At the park, we paid the admission fee and reached the first beautiful waterfall after a short walk on the tree-lined path. As David and I enjoyed the cascade from the bridge, Eric and Rob - boys being boys - climbed up to the ledge under the fall and appeared to us as mere dots in the distance. We continued on, skipping the second fall and choosing the fork to the third and final waterfall. Our hike, initially over groomed, crushed coral, became increasingly difficult and degraded to a muddy base as we advanced, the final approach requiring a rope for balance and footing. Once in the basin of this architecturally lovely, triple-spillover, natural water feature, we chose not to swim but cooled off ever so slightly in the airborne spray while we wolfed down our squashed tuna wraps and limp granola bars. After this rigorous 2.5-hour hike, we were a fatigued and silent fare as Kamel drove us back into Somosomo, where we rounded up a sunburned Jack and a spent but satisfied Sofi. It took two trips in the dinghy to get the six of us, plus Sofi's two large cardboard parcels heavy with supplies, on board for our return sail. She slept the whole way back.
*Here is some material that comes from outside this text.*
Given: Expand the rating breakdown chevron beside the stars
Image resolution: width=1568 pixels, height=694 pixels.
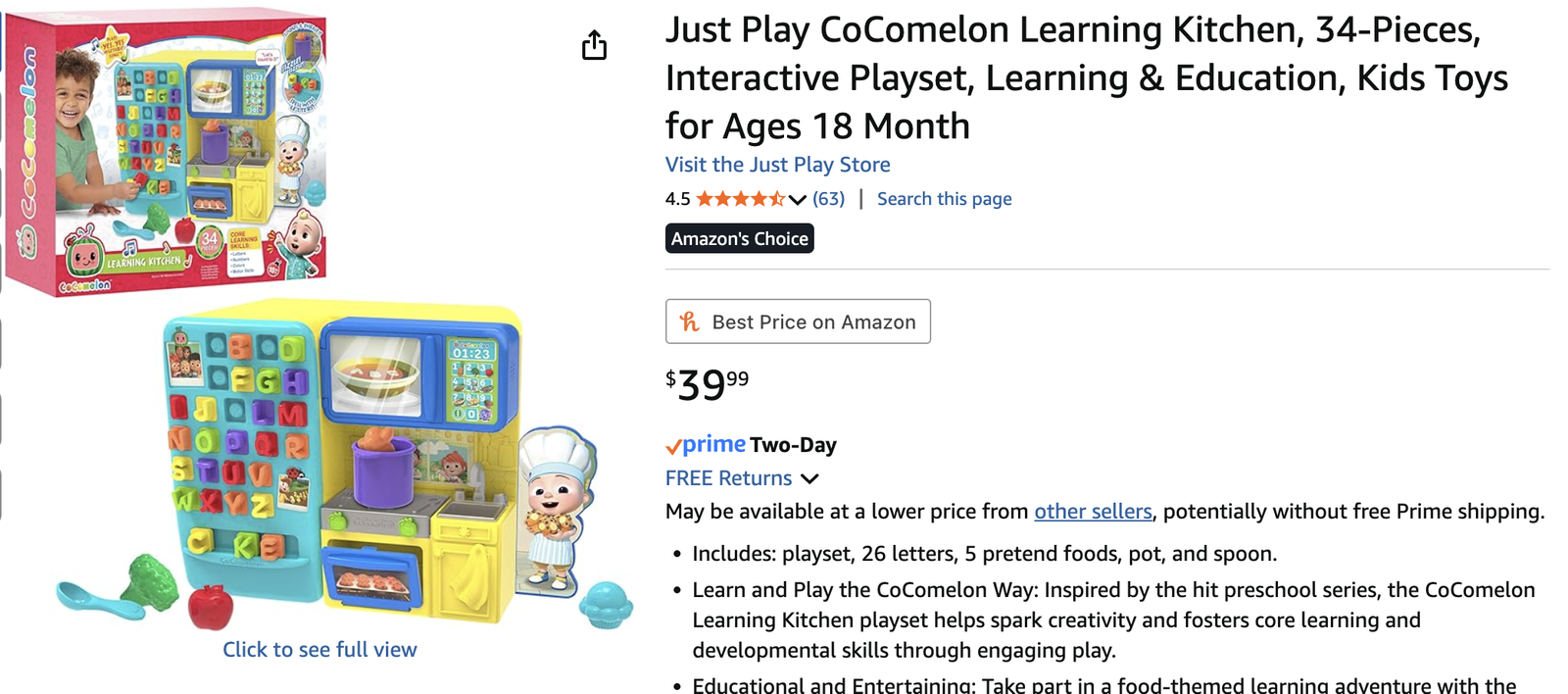Looking at the screenshot, I should (x=798, y=200).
On the following morning we put the finishing touches on our guestbook entry for Jack, returned it to him and squared up our tab. He brought even more bananas and papayas as we reciprocally offered him some of our fresh baked banana-oatmeal-raisin muffins, an extra bag of flour and a special cellophane gift-wrapped soap for Sofi. We shared a genuine, mutual gratefulness for this opportunity to spend these four jam-packed days together. Viani Bay: I will fondly remember it as the Memories that Jack Built. Thankyouthankyou.